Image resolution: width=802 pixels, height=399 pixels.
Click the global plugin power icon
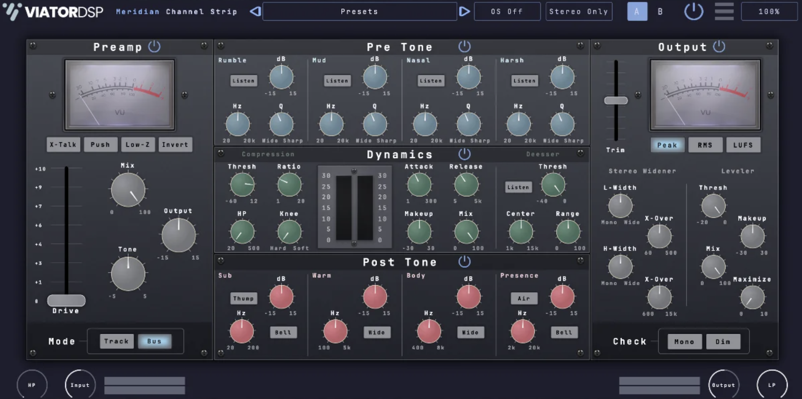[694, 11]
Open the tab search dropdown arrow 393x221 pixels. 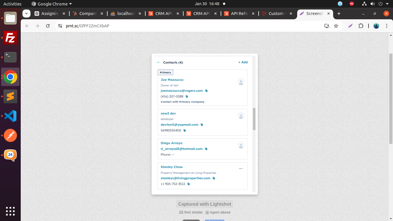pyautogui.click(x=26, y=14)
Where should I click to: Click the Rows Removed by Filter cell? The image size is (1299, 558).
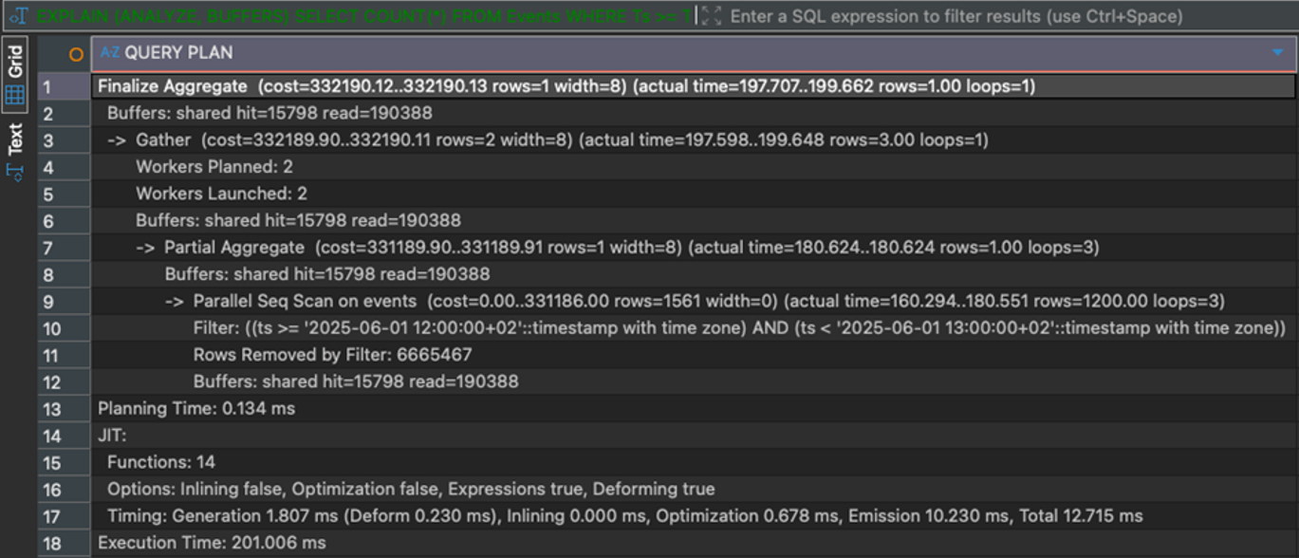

--

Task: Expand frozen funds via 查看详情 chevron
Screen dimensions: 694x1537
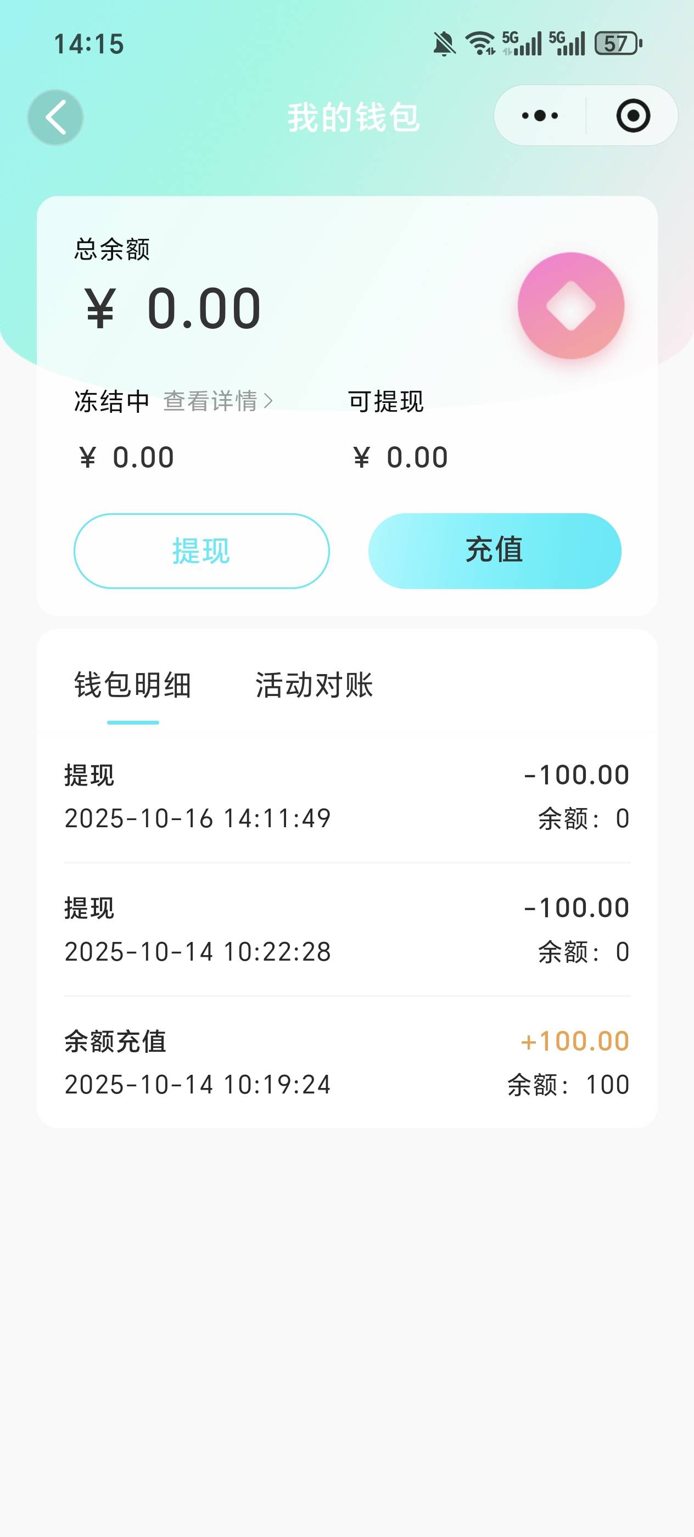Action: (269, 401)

• WHAT THIS TASK INVOLVES: Please update the portion of the material that opens with the line containing "Task: Expand frozen funds via 查看详情 chevron" and closes with the line containing "Action: (269, 401)", swapping "frozen funds" for "locked funds" and keeping everything else the same. Return only those lines, without the pictures.

• PROBLEM SOLUTION:
Task: Expand locked funds via 查看详情 chevron
Screen dimensions: 694x1537
Action: (269, 401)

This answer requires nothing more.